Syllabus
From COM 110 Wiki
Digital Information in the Contemporary World (COM 110)
CUNY Online Baccalaureate Program, Spring 2007
Instructor: Dr. Matthew Gold
Email: mattgold@gmail.com
Office Hours: Virtually any time. I will make every effort to respond to your email messages within 24 hours of receiving them.
Course Description:
What does it mean to learn – to inquire, to investigate, to collaborate, to research – online? In this seminar, students will propose answers to these questions by exploring new communications technologies and probing their impact on contemporary understandings of identity and community. In addition to readings on these issues, online discussions, writing, group work, and seminar activities will be organized around learning and practicing problem-solving skills that require finding, examining, and evaluating online resources.
Course Requirements: There will be a series of short assignments along the way; also, a class wiki and individual blogs will be created (more to follow). There will also be a final project on a relevant issue (copyright law and file sharing, plagiarism and the web, the strengths and limits of online searches, etc.). This will be a group project, and will include an interim paper or discussion outlining a workplan detailing how the group will analyze the conceptual issues and literature.
One more thing: Throughout the term, we'll be reading and discussing a novel: Neal Stephenson's The Diamond Age (Bantam, 1995). Subtitled A Young Lady's Illustrated Primer, this tale of life 50 years from now treats what happens when a piece of educational technology designed for the grandchild of a lord in the ruling elite falls into the hands of a street urchin named Nell. The "talking book" (which also works through "ractors" – short for interactors, human actors who assume roles to interact with the user) gives Nell powers but also poses perils. If you think this is a kind of fable for our course's focus, you're right.
PRELIMINARY SCHEDULE OF TOPICS (under construction)
I. Introduction(s)
to the course, one another
The Diamond Age (first 60 pages)
II. Writing Spaces, Part 1: Wikis and Blogs
Blogs:
"Portrait of the Blogger as a Young Man"
"Bloggers" (a Pew Internet & American Life survey) by Amanda Lenhart & Susannah Fox (July 19, 2006)
Wikis:
"Following the Wikipedia Controversy" by Michel-Adrien Sheppard (December 14, 2005)
III. Writing Spaces, Part 2:
“Hypertext and the Remediation of Print” from Jay David Bolter’s Writing Space (Lawrence Erlbaum, 2001)
IV. Recent History
"Lessons from the History of the Internet" (Chapter 1) from Manuel Castells' Internet Galaxy (Oxford: Oxford UP, 2001)
V. Communicating on the Internet
"Netspeak" (Chapter 2) from David Crystal's Language and the Internet (Cambridge: Cambridge UP, 2001)
VI. Images and Visualization
TBA
VI. Social Networks
"Social Network" entry in Wikipedia
"The MySpace Generation" Business Week cover story from December 12, 2005
David Denby, "Big Pictures" (from The New Yorker)
Additional articles on YouTube and "Me Media"
VII. (Re)searching Online
USC tutorial on search engines, metasearchers, subject directories, boolean logic, proximity operators, and field searching
Resources for Documenting Electronic Sources (Purdue's Online Writing Lab)
VIII. WebQuests
The SDSU Webquests site
IX. Intellectual Property and Copyright
Lawrence Lessig, Free Culture (selections)
X. Online Research and Plagiarism
What Is Plagiarism? (History News Network)
Plagiarism and the Web (Western Illinois U)
Plagiarism: What It Is and How To Avoid It (MIT)
Evaluating What You Find in the Library and on the Internet (MIT)
XI. Tags, Feeds, and the Future of the Internet
Jorge Luis Borges, "Funes, the Memorious"
"Semantic Web" on Wikipedia
Other Readings TBA
The last weeks of the course will be devoted to presentations on and responses to the term-long projects.
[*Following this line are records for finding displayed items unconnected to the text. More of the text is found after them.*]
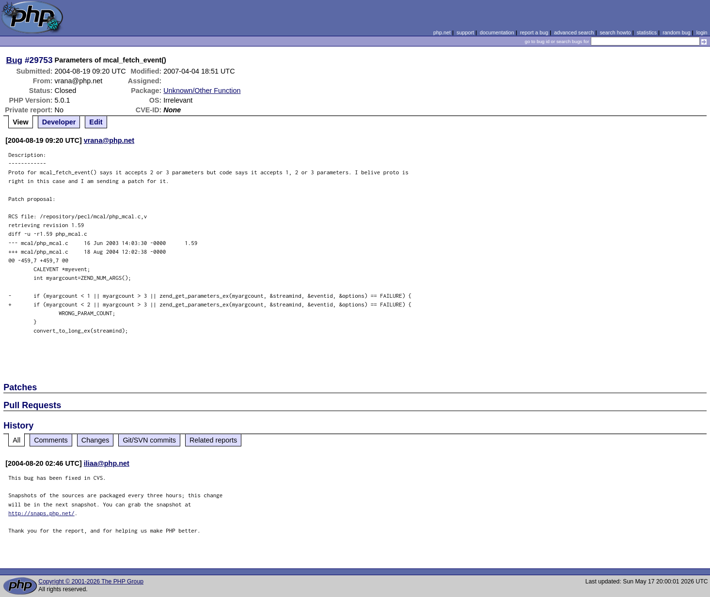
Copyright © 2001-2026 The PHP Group (90, 581)
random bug (677, 32)
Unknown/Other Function (201, 90)
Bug (14, 60)
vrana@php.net (109, 140)
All (16, 440)
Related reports (213, 440)
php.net (442, 32)
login (702, 32)
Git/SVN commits (149, 440)
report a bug (534, 32)
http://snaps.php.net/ (41, 513)
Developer (59, 122)
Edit (95, 122)
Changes (95, 440)
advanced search (574, 32)
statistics (647, 32)
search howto (615, 32)
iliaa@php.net (106, 463)
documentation (497, 32)
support (465, 32)
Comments (51, 440)
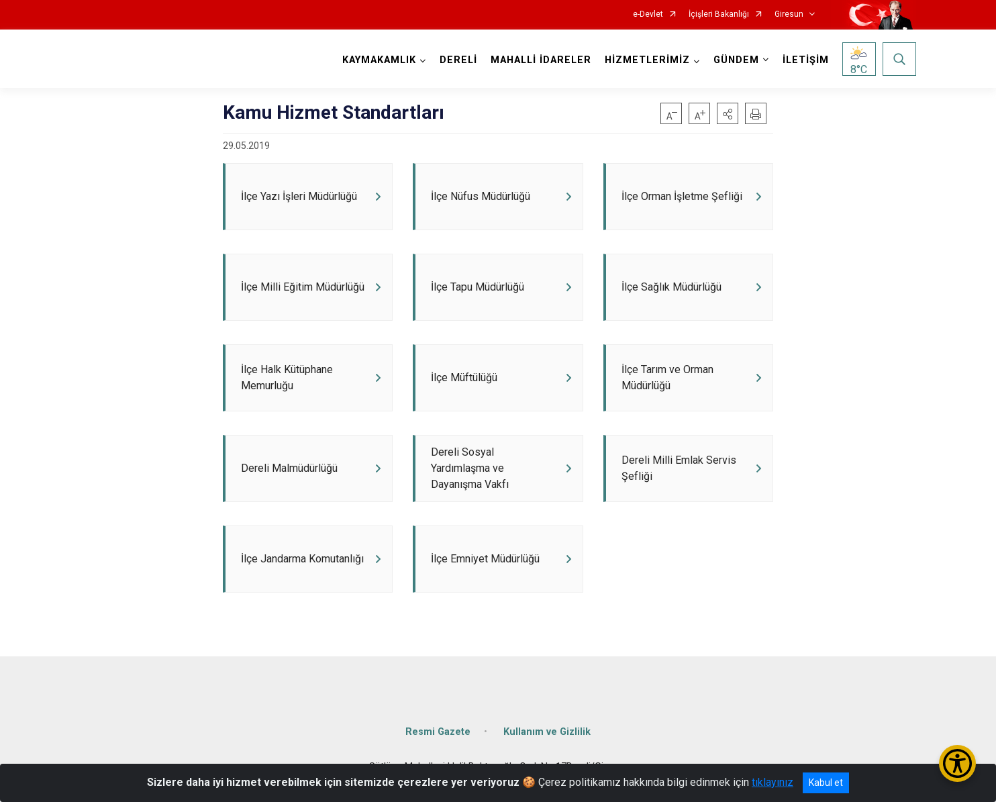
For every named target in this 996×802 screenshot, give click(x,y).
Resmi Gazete (437, 732)
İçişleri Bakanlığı (719, 14)
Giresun (789, 14)
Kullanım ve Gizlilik (547, 732)
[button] (727, 113)
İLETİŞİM (806, 60)
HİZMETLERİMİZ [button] (647, 60)
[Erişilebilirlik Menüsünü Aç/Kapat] (957, 763)
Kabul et (826, 782)
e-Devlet (648, 14)
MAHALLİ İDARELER (541, 60)
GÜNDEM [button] (736, 60)
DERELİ (458, 60)
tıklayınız (772, 782)
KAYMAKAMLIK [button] (379, 60)
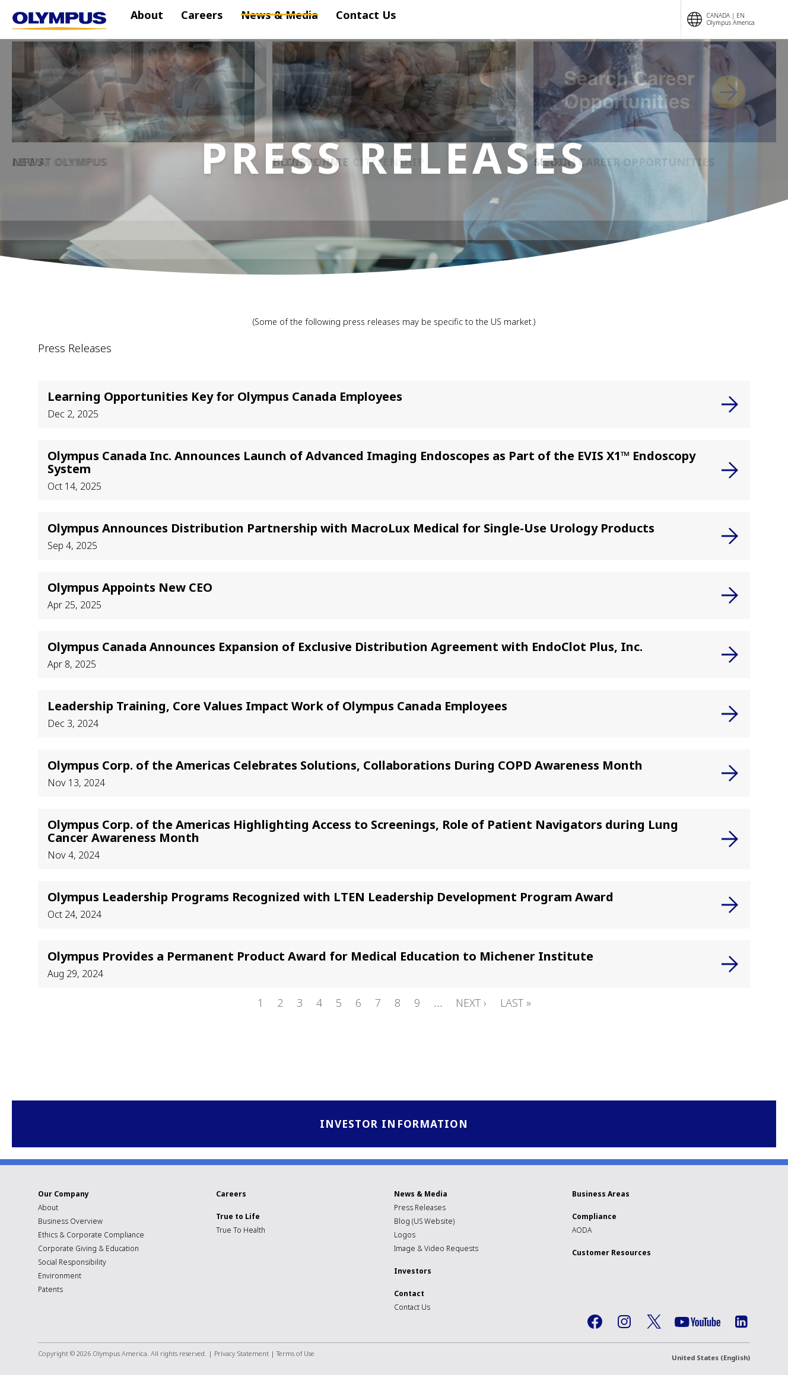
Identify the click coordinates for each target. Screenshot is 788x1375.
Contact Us (354, 19)
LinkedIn (741, 1323)
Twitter (654, 1323)
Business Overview (70, 1223)
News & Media (273, 19)
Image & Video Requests (436, 1250)
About (152, 19)
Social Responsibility (72, 1264)
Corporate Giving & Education (88, 1250)
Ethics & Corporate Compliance (91, 1237)
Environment (59, 1277)
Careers (202, 19)
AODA (582, 1232)
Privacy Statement (241, 1355)
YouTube (697, 1323)
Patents (50, 1291)
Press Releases (420, 1209)
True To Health (240, 1232)
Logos (404, 1237)
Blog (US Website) (424, 1223)
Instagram (624, 1323)
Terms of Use (295, 1355)
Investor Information (394, 1124)
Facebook (594, 1323)
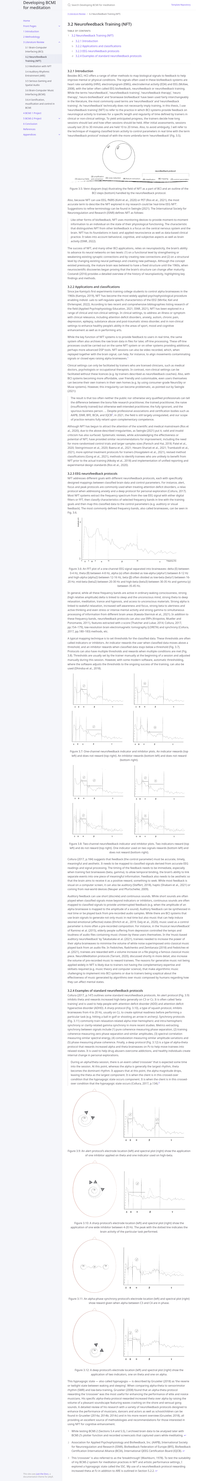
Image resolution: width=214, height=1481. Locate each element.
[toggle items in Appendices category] (59, 134)
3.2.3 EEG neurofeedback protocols (97, 51)
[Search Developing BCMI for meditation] (107, 5)
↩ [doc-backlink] (185, 1435)
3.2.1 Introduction (87, 41)
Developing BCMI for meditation (39, 5)
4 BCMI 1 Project (32, 113)
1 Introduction (31, 31)
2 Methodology (31, 36)
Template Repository (181, 4)
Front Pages (29, 26)
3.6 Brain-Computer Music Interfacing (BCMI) (39, 92)
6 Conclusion (30, 123)
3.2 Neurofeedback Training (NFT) (36, 58)
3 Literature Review (33, 42)
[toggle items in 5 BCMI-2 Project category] (59, 118)
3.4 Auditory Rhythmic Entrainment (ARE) (37, 73)
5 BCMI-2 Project (32, 118)
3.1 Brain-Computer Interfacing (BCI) (36, 49)
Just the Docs (42, 1473)
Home (26, 20)
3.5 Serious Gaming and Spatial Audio (38, 83)
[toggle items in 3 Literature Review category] (59, 42)
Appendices (29, 134)
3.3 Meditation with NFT (38, 66)
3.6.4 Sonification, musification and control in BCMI (40, 103)
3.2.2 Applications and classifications (98, 46)
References (29, 129)
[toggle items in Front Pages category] (59, 26)
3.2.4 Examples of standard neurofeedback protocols (109, 56)
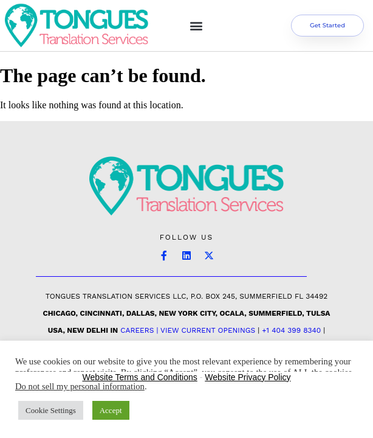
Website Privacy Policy (247, 377)
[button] (196, 25)
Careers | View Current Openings (187, 330)
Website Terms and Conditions (139, 377)
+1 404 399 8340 (291, 330)
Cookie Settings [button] (51, 410)
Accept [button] (111, 410)
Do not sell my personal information (80, 386)
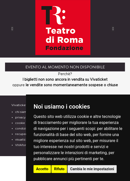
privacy (20, 117)
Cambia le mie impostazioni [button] (92, 169)
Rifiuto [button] (59, 169)
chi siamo (22, 112)
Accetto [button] (42, 169)
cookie (20, 123)
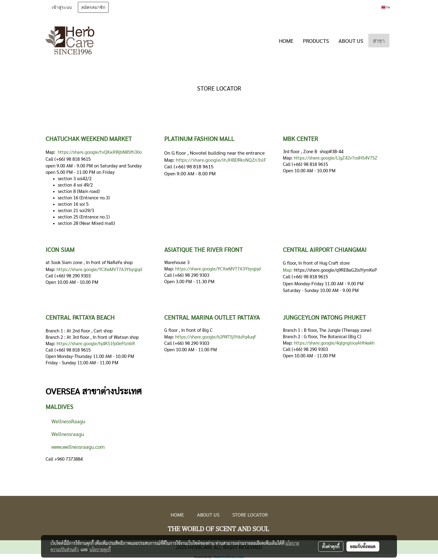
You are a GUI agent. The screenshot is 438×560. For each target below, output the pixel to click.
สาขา (379, 40)
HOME (286, 40)
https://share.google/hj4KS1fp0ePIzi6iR (96, 343)
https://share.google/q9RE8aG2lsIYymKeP (335, 270)
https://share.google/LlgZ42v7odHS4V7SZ (335, 157)
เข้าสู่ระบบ (62, 7)
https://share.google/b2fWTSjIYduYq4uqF (215, 336)
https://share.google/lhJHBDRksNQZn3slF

Half of each student's grade will be based on individual contributions (to online discussions, to the individual blog and class wiki) and half will be based on the group project. Students should remember that all group work is visible in the course site – which is to say that group discussions and file-sharing are accessible to the instructor. If you don't pull your weight, that will be obvious – and in a way that would never be possible in a classroom-based course (one of many things about the classwork pertinent to the course's focus).